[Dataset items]
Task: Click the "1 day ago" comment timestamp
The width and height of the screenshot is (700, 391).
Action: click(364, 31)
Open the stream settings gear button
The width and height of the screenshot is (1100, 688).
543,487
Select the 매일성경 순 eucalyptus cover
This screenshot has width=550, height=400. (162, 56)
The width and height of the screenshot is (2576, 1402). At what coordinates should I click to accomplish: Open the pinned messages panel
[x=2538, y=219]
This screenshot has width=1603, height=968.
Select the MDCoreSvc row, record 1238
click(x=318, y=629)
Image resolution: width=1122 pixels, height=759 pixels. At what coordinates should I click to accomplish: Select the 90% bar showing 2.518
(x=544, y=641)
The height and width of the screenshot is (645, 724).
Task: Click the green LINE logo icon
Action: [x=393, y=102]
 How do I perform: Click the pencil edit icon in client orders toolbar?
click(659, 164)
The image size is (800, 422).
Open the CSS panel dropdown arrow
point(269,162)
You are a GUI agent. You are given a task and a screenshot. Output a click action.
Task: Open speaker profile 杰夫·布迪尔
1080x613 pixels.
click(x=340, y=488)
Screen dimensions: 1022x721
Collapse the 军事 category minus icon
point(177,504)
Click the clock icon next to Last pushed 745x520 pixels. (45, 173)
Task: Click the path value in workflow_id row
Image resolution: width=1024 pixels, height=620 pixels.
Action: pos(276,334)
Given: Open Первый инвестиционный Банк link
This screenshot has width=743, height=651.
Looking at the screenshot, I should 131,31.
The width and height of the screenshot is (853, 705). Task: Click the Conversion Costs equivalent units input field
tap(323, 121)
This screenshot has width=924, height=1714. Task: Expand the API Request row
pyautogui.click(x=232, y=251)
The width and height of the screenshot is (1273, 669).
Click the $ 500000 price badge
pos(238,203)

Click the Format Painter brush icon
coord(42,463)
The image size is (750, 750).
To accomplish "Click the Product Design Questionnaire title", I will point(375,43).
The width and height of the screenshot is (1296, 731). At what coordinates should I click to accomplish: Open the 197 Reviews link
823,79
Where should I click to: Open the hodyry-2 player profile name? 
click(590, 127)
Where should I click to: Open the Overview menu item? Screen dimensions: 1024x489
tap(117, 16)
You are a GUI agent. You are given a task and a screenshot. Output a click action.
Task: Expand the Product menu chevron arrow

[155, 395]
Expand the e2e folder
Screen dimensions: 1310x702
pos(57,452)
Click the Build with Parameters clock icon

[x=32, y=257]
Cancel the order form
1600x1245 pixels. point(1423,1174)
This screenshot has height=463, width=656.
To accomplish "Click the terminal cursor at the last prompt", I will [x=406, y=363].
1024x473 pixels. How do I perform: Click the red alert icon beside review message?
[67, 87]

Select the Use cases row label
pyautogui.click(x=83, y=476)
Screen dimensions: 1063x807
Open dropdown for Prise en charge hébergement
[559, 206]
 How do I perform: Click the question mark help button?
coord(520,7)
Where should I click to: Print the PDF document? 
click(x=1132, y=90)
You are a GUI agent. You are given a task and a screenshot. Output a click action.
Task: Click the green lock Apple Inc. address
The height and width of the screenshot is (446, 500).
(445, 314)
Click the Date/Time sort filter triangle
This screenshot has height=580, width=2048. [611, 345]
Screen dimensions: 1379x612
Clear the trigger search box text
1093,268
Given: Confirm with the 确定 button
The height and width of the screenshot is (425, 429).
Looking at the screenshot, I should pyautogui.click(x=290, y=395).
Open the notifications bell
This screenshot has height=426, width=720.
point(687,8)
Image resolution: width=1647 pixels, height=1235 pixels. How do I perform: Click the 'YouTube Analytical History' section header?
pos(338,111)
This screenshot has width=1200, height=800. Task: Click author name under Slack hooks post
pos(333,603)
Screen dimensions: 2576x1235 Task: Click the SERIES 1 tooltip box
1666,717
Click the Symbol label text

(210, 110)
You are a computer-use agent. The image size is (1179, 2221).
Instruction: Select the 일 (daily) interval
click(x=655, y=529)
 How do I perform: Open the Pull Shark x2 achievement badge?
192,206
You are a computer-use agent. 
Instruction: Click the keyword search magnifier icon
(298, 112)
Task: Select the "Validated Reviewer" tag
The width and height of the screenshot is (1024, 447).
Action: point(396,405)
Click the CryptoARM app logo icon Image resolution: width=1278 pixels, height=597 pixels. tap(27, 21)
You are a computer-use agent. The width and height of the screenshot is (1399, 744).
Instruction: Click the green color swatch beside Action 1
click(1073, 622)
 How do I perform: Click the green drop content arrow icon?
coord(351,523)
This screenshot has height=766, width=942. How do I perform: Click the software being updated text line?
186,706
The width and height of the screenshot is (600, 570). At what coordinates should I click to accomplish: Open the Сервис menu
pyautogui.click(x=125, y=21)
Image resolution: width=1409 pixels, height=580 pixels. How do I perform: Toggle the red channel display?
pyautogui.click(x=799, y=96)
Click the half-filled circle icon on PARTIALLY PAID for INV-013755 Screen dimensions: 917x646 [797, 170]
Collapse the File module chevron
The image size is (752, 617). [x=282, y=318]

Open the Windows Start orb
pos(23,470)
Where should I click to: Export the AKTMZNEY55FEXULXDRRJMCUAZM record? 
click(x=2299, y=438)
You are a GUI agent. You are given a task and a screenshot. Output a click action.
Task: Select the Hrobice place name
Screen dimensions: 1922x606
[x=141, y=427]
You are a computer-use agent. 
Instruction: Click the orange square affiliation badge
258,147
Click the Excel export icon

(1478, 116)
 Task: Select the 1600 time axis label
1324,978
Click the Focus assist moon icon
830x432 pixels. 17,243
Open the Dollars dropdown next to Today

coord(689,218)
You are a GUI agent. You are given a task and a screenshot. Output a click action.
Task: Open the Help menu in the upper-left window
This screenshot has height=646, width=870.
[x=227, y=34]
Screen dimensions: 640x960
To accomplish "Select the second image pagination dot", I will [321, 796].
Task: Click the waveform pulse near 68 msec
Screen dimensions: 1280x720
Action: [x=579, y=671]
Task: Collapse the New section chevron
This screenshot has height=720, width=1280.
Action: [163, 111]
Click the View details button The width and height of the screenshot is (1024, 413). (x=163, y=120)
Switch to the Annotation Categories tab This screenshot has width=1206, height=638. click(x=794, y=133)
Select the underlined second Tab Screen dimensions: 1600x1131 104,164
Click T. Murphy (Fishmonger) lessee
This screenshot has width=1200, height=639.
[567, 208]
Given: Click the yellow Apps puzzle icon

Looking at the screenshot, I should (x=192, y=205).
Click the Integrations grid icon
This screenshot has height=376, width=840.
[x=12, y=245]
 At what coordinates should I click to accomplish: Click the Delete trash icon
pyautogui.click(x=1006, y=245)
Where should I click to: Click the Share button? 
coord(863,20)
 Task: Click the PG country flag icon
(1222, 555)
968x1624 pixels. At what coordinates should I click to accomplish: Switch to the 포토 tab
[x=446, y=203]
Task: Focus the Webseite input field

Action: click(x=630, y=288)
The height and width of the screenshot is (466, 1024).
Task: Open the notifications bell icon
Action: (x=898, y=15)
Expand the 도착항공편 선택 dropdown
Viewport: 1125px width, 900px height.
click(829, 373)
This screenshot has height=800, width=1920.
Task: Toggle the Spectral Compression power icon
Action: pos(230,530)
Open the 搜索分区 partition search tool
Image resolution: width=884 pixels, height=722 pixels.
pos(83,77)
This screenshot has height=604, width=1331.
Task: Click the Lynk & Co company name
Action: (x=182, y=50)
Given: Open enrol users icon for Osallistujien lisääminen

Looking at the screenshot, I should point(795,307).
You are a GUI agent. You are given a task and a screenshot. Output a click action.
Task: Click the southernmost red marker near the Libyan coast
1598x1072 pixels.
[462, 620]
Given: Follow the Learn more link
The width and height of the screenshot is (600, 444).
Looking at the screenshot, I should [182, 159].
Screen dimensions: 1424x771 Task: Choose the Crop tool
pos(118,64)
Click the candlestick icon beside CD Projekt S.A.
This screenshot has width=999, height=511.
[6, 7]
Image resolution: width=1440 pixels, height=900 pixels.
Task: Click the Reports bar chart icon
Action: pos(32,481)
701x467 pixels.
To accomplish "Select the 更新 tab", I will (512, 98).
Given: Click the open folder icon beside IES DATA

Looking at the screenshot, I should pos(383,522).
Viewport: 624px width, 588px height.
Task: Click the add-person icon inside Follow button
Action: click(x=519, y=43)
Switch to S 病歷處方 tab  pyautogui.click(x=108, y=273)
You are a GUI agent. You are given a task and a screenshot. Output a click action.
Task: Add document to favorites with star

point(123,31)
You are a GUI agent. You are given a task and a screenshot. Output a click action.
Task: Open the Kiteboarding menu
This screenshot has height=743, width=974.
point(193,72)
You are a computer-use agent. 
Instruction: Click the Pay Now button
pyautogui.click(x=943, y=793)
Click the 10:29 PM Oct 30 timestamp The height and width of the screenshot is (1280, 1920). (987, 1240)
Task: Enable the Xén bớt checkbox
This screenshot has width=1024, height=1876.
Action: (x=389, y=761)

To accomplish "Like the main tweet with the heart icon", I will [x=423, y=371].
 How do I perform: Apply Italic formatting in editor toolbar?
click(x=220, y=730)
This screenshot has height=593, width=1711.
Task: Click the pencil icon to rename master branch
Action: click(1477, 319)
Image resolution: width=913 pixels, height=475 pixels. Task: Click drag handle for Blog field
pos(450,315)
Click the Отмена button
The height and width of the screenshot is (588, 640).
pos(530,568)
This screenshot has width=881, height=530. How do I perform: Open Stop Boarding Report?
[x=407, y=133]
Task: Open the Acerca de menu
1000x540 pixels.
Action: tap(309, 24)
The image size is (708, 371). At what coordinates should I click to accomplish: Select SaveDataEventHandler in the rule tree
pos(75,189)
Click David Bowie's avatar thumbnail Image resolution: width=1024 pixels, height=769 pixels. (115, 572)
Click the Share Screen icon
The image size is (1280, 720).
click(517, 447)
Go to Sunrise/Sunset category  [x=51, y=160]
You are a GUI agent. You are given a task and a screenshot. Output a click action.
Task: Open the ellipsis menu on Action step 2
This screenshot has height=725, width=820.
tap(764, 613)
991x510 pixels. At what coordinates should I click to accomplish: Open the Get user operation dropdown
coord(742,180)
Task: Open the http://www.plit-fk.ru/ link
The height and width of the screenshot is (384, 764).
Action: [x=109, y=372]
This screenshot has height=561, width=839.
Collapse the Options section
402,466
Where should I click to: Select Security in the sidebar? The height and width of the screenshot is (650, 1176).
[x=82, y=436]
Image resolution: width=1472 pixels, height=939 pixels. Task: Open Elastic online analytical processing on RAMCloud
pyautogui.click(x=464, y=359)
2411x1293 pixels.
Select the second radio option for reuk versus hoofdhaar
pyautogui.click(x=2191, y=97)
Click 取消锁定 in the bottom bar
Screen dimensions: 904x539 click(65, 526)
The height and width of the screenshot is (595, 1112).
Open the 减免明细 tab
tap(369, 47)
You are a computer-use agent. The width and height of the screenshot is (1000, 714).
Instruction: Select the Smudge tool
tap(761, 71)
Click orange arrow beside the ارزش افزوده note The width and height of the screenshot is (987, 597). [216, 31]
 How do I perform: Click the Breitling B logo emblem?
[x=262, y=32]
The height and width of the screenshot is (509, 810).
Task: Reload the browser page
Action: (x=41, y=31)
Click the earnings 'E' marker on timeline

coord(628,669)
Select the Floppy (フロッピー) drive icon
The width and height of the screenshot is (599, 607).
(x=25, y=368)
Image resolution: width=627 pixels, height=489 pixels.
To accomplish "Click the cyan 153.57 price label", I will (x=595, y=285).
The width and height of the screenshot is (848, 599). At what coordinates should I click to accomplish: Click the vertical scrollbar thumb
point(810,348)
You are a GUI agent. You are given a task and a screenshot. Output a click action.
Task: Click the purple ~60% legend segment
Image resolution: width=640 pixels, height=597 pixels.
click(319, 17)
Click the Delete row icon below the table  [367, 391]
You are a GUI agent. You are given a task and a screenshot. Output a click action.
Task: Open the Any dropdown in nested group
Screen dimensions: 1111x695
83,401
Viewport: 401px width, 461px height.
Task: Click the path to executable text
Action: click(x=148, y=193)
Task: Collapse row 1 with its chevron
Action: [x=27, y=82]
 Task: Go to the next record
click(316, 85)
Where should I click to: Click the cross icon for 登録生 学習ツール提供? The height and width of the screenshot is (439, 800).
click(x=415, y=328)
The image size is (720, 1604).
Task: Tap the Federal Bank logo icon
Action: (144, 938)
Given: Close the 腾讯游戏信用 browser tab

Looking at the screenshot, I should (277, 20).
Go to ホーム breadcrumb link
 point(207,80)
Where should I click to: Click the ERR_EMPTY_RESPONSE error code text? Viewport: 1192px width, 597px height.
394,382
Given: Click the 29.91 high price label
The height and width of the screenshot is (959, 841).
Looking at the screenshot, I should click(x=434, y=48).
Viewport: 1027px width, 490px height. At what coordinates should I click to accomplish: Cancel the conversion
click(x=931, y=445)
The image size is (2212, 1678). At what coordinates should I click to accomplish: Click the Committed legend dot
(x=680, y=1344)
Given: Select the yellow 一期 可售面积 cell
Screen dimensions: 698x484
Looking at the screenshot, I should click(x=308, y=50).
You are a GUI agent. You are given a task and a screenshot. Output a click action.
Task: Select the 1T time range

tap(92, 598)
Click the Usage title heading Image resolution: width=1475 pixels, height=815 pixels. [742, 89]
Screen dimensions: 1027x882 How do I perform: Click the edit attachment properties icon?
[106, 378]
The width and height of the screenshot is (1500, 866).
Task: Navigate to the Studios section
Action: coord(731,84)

**EXERCISE OBJECTIVE**
Only the lines above that hold "title" are wanted. Show every one of them.

**WRITTEN REPLY**
To accomplish "Click the Product Design Questionnaire title", I will point(375,43).
Click the Usage title heading Image resolution: width=1475 pixels, height=815 pixels. [742, 89]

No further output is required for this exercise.